If we consider just some of the details, the Minister has outlined the variations in the start date for some of the changes. We were particularly interested in the regulations relating to changes to marriage and sham marriages, which come into force on 1 July 2021. I appreciate the Minister’s explanation about why that might make life easier for those who conduct such ceremonies, but I still wonder whether there is scope to push the start date for other changes back to coincide with that July date. That would give everyone the chance to be aware that all those changes are on the way.
I note that the Aliens Employment Act 1955 is changed by the SI; EU citizens and family members with leave to enter or remain on a basis outside the scope of the EUSS—for reasons such as family members or as skilled workers—will have restricted access to civil service jobs. Why do that when they are lawfully resident? That is just one of the anomalies thrown up in the time that we have had to consider the regulations. However, our substantive concern with the legislation is that it is highly likely that a significant number of individuals will not apply to the scheme before next June’s deadline—the Minister and his colleagues have previously acknowledged that risk—for a multitude of reasons. That means that a significant number of individuals with full rights to be in this country will lose those rights overnight.
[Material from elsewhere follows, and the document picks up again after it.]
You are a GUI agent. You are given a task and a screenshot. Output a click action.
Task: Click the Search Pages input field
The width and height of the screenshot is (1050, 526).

We are about to launch our own campaign to encourage all local authorities to reach out to those who have not yet applied, or who do not know that they need to do so. The Minister will have seen the utterly depressing statistics released by the Home Office on 13 November, which revealed that only 46% of children in the care of local authorities have made an application to the EUSS. The Children’s Society fears that those figures are worse again. We argued for a declaratory scheme for that group of children as an absolute minimum during the passage of the Bill, and those figures are simply just not good enough.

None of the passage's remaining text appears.